Drought characteristics following Martin (2018)

Overview

Following Martin (2018) drought characteristics are calculated based on the standard precipitation index (SPI), see Mckee et al. (1993). These characteristics are frequency, average duration, SPI index and severity index of drought events.

Available recipes and diagnostics

Recipes are stored in recipes/

  • recipe_martin18grl.yml

Diagnostics are stored in diag_scripts/

  • droughtindex/diag_save_spi.R

  • droughtindex/collect_drought_obs_multi.py

  • droughtindex/collect_drought_model.py

  • droughtindex/collect_drought_func.py

User settings in recipe

The recipe can be run with different CMIP5 and CMIP6 models and one observational or reanalysis data set.

The droughtindex/diag_save_spi.R script calculates the SPI index for any given time series. It is based on droughtindex/diag_spi.R but saves the SPI index and does not plot the histogram. The distribution and the representative time scale (smooth_month) can be set by the user, the values used in Martin (2018) are smooth_month: 6 and distribution: ‘Gamma’ for SPI.

There are two python diagnostics, which can use the SPI data to calculate the drought characteristics (frequency, average duration, SPI index and severity index of drought events) based on Martin (2018):

  • To compare these characteristics between model data and observations or renanalysis data use droughtindex/collect_drought_obs_multi.py Here, the user can set: * indexname: Necessary to identify data produced by droughtindex/diag_save_spi.R as well as write captions and filenames. At the moment only indexname: ‘SPI’ is supported. * threshold: Threshold for this index below which an event is considered to be a drought, the setting for SPI should be usually threshold: -2.0 but any other value will be accepted. Values should not be < - 3.0 or > 3.0 for SPI (else it will identify none/always drought conditions).

  • To compare these ccharacteristics between different time periods in model data use droughtindex/collect_drought_model.py Here, the user can set: * indexname: Necessary to identify data produced by droughtindex/diag_save_spi.R as well as write captions and filenames. At the moment only indexname: ‘SPI’ is supported. * threshold: Threshold for this index below which an event is considered to be a drought, the setting for SPI should be usually threshold: -2.0 but any other value will be accepted. Values should not be < - 3.0 or > 3.0 for SPI (else it will identify none/always drought conditions). * start_year: Needs to be equal or larger than the start_year for droughtindex/diag_save_spi.R. * end_year: Needs to be equal or smaller than the end_year for droughtindex/diag_save_spi.R. * comparison_period: should be < (end_year - start_year)/2 to have non overlapping time series in the comparison.

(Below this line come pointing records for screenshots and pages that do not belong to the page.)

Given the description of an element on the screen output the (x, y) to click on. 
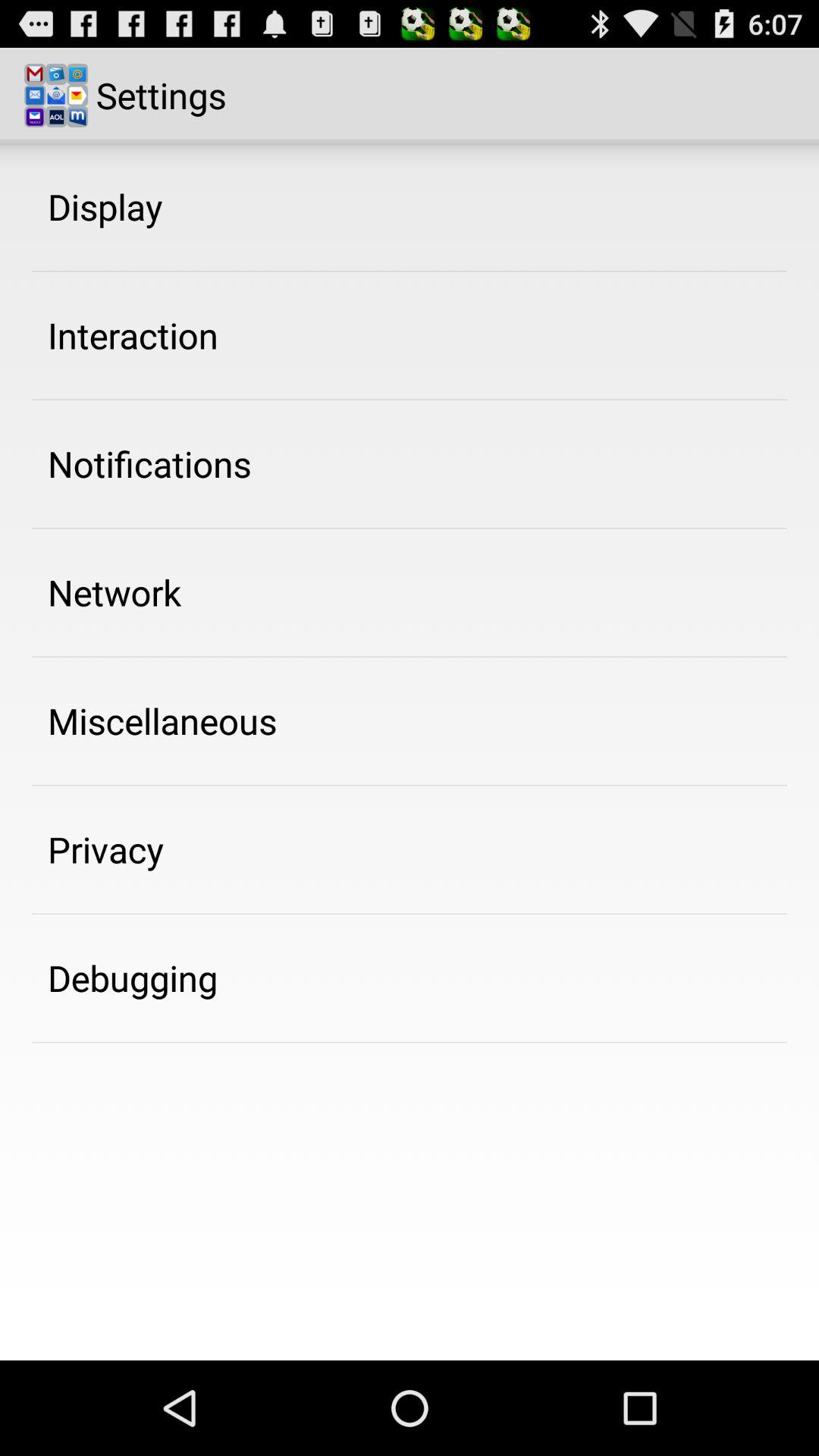
launch app above the notifications (132, 335)
Given the description of an element on the screen output the (x, y) to click on. 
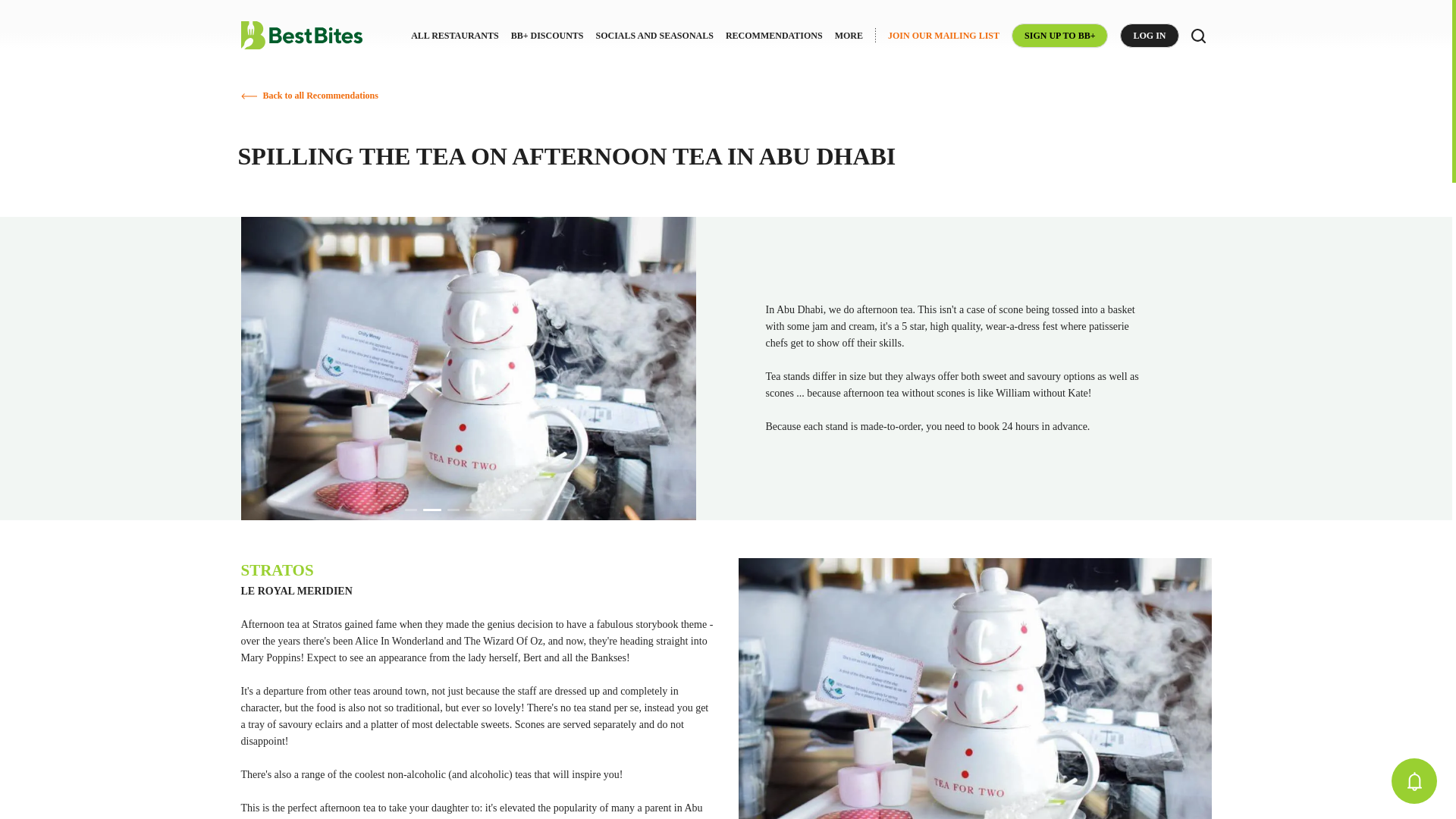
JOIN OUR MAILING LIST (943, 35)
Back to all Recommendations (319, 95)
LOG IN (1148, 35)
ALL RESTAURANTS (453, 35)
STRATOS (277, 570)
Given the description of an element on the screen output the (x, y) to click on. 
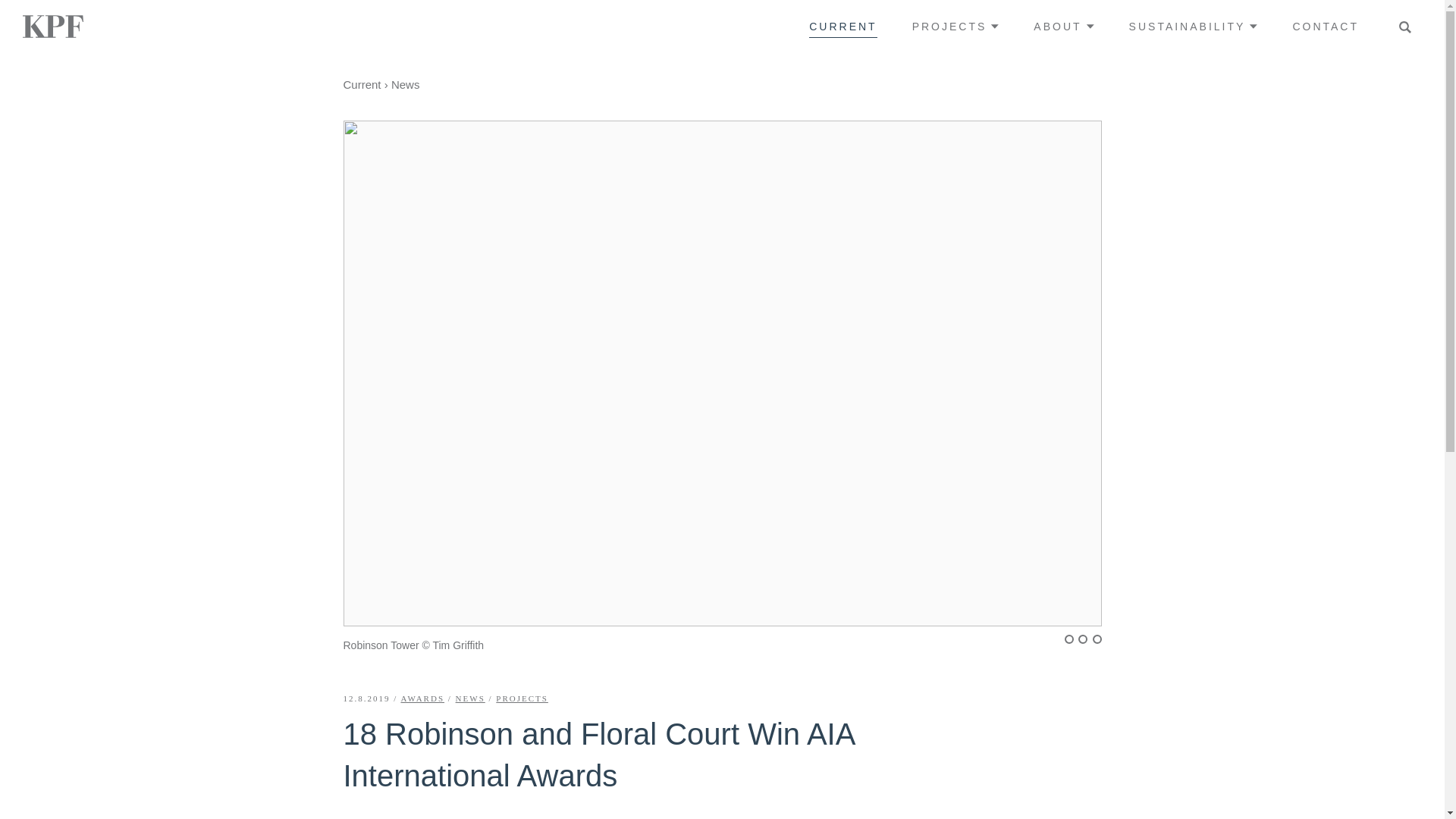
SUSTAINABILITY (1193, 26)
ABOUT (1063, 26)
CURRENT (842, 26)
PROJECTS (955, 26)
Given the description of an element on the screen output the (x, y) to click on. 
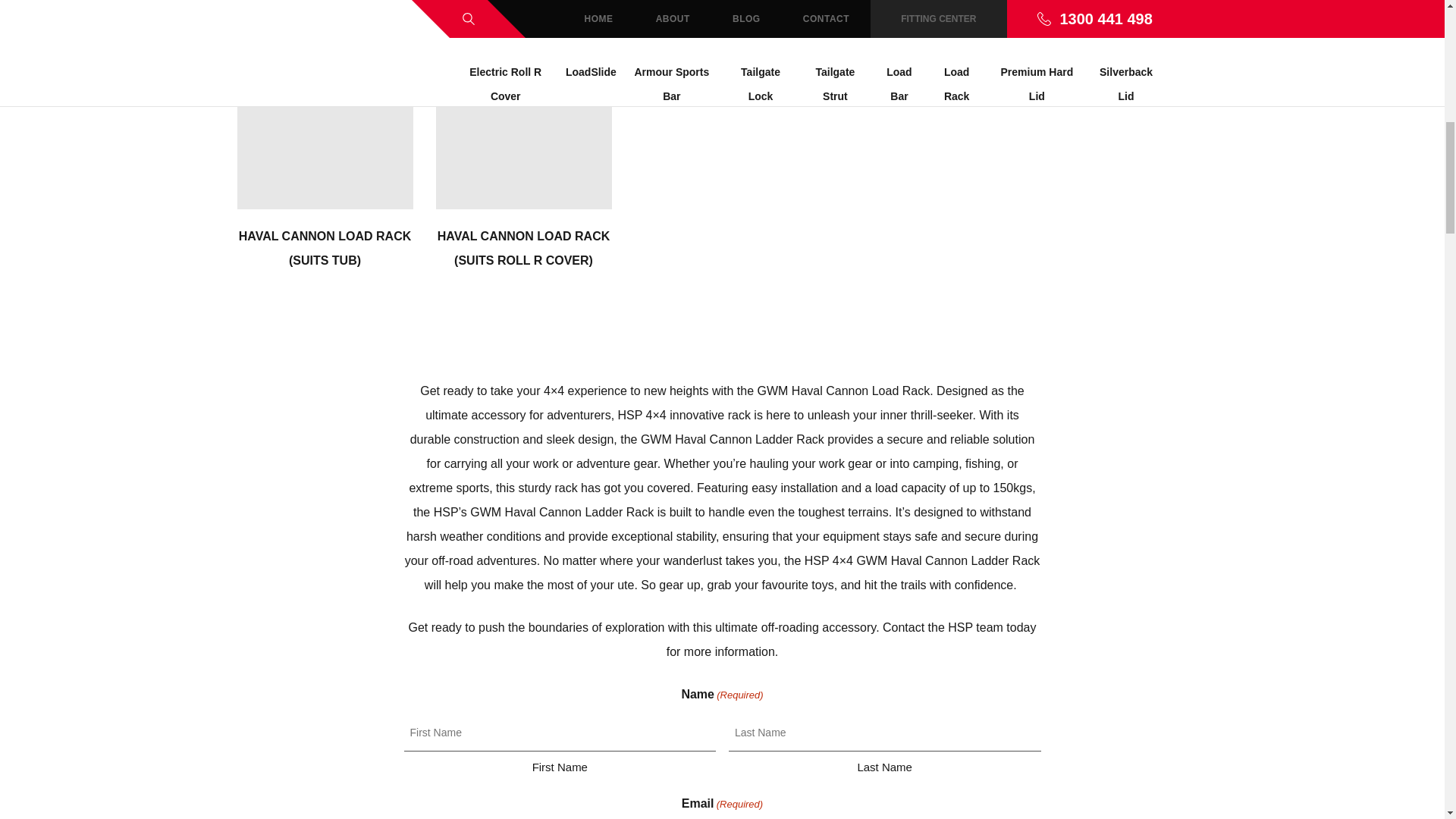
Load Rack Clearance FB Tile 2 (721, 4)
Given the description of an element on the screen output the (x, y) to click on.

The third diagnostic droughtindex/collect_drought_func.py contains functions both ones above use.

Variables

  • pr (atmos, monthly, longitude, latitude, time)

Observations and reformat scripts

None

References

  • Martin, E.R. (2018). Future Projections of Global Pluvial and Drought Event Characteristics. Geophysical Research Letters, 45, 11913-11920.

  • McKee, T. B., Doesken, N. J., & Kleist, J. (1993). The relationship of drought frequency and duration to time scales. In Proceedings of the 8th Conference on Applied Climatology (Vol. 17, No. 22, pp. 179-183). Boston, MA: American Meteorological Society.

Example plots

../_images/martin18grl_fig1.png

Fig. 28 Global map of the percentage difference between multi-model mean of 15 CMIP models and the CRU data for the number of drought events [%] based on SPI.

../_images/martin18grl_fig2.png

Fig. 29 Global map of the percentage difference between multi-model mean for RCP8.5 scenarios (2050-2100) runs and historical data (1950-2000) for 15 CMIP models for the number of drought events [%] based on SPI.